== OBJECTIVE ==
Render every line of the rows below as a Markdown table with two columns, No. and Line. Number each line in order and leave out blank lines.

== EXCERPTED DATA ==
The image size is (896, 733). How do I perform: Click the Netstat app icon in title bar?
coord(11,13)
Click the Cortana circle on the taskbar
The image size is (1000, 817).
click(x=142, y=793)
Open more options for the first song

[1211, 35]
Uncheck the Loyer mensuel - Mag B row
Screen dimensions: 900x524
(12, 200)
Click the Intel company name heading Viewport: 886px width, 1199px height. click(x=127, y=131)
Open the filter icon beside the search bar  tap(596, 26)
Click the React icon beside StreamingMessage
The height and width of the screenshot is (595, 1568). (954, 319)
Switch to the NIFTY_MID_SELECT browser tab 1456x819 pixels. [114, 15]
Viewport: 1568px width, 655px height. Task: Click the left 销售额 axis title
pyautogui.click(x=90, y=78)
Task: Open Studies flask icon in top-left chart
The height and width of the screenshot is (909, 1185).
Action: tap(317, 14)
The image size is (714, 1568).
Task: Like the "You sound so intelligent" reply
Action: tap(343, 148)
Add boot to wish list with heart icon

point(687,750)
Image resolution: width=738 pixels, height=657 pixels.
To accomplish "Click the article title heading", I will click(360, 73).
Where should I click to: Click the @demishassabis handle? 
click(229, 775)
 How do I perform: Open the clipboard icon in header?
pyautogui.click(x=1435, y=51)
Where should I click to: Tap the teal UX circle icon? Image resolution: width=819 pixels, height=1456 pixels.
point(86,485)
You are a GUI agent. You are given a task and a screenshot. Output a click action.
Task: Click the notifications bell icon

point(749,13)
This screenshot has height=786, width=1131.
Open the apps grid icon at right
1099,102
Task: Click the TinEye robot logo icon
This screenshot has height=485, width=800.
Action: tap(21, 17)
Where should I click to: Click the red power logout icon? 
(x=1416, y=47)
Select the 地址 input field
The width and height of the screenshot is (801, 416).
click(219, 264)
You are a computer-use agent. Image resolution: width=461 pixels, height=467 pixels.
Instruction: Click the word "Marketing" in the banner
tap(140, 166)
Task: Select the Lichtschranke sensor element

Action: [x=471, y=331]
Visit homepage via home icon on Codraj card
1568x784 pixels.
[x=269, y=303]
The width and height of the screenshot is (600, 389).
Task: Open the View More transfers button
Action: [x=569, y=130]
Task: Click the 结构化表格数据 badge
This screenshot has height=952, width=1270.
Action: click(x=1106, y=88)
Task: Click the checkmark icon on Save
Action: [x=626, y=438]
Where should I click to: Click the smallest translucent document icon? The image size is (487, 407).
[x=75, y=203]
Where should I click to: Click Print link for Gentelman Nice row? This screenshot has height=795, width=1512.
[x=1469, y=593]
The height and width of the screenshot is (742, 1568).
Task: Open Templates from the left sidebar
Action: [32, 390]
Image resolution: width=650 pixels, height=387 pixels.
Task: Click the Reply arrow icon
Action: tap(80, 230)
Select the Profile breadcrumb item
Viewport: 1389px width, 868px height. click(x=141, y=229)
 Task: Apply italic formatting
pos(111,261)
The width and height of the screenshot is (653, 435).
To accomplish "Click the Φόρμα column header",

== TASK ANSWER ==
| No. | Line |
|---|---|
| 1 | The image size is (896, 733). How do I perform: Click the Netstat app icon in title bar? |
| 2 | coord(11,13) |
| 3 | Click the Cortana circle on the taskbar |
| 4 | The image size is (1000, 817). |
| 5 | click(x=142, y=793) |
| 6 | Open more options for the first song |
| 7 | [1211, 35] |
| 8 | Uncheck the Loyer mensuel - Mag B row |
| 9 | Screen dimensions: 900x524 |
| 10 | (12, 200) |
| 11 | Click the Intel company name heading Viewport: 886px width, 1199px height. click(x=127, y=131) |
| 12 | Open the filter icon beside the search bar  tap(596, 26) |
| 13 | Click the React icon beside StreamingMessage |
| 14 | The height and width of the screenshot is (595, 1568). (954, 319) |
| 15 | Switch to the NIFTY_MID_SELECT browser tab 1456x819 pixels. [114, 15] |
| 16 | Viewport: 1568px width, 655px height. Task: Click the left 销售额 axis title |
| 17 | pyautogui.click(x=90, y=78) |
| 18 | Task: Open Studies flask icon in top-left chart |
| 19 | The height and width of the screenshot is (909, 1185). |
| 20 | Action: tap(317, 14) |
| 21 | The image size is (714, 1568). |
| 22 | Task: Like the "You sound so intelligent" reply |
| 23 | Action: tap(343, 148) |
| 24 | Add boot to wish list with heart icon |
| 25 | point(687,750) |
| 26 | Image resolution: width=738 pixels, height=657 pixels. |
| 27 | To accomplish "Click the article title heading", I will click(360, 73). |
| 28 | Where should I click to: Click the @demishassabis handle?  |
| 29 | click(229, 775) |
| 30 |  How do I perform: Open the clipboard icon in header? |
| 31 | pyautogui.click(x=1435, y=51) |
| 32 | Where should I click to: Tap the teal UX circle icon? Image resolution: width=819 pixels, height=1456 pixels. |
| 33 | point(86,485) |
| 34 | You are a GUI agent. You are given a task and a screenshot. Output a click action. |
| 35 | Task: Click the notifications bell icon |
| 36 | point(749,13) |
| 37 | This screenshot has height=786, width=1131. |
| 38 | Open the apps grid icon at right |
| 39 | 1099,102 |
| 40 | Task: Click the TinEye robot logo icon |
| 41 | This screenshot has height=485, width=800. |
| 42 | Action: tap(21, 17) |
| 43 | Where should I click to: Click the red power logout icon?  |
| 44 | (x=1416, y=47) |
| 45 | Select the 地址 input field |
| 46 | The width and height of the screenshot is (801, 416). |
| 47 | click(219, 264) |
| 48 | You are a computer-use agent. Image resolution: width=461 pixels, height=467 pixels. |
| 49 | Instruction: Click the word "Marketing" in the banner |
| 50 | tap(140, 166) |
| 51 | Task: Select the Lichtschranke sensor element |
| 52 | Action: [x=471, y=331] |
| 53 | Visit homepage via home icon on Codraj card |
| 54 | 1568x784 pixels. |
| 55 | [x=269, y=303] |
| 56 | The width and height of the screenshot is (600, 389). |
| 57 | Task: Open the View More transfers button |
| 58 | Action: [x=569, y=130] |
| 59 | Task: Click the 结构化表格数据 badge |
| 60 | This screenshot has height=952, width=1270. |
| 61 | Action: click(x=1106, y=88) |
| 62 | Task: Click the checkmark icon on Save |
| 63 | Action: [x=626, y=438] |
| 64 | Where should I click to: Click the smallest translucent document icon? The image size is (487, 407). |
| 65 | [x=75, y=203] |
| 66 | Where should I click to: Click Print link for Gentelman Nice row? This screenshot has height=795, width=1512. |
| 67 | [x=1469, y=593] |
| 68 | The height and width of the screenshot is (742, 1568). |
| 69 | Task: Open Templates from the left sidebar |
| 70 | Action: [32, 390] |
| 71 | Image resolution: width=650 pixels, height=387 pixels. |
| 72 | Task: Click the Reply arrow icon |
| 73 | Action: tap(80, 230) |
| 74 | Select the Profile breadcrumb item |
| 75 | Viewport: 1389px width, 868px height. click(x=141, y=229) |
| 76 |  Task: Apply italic formatting |
| 77 | pos(111,261) |
| 78 | The width and height of the screenshot is (653, 435). |
| 79 | To accomplish "Click the Φόρμα column header", |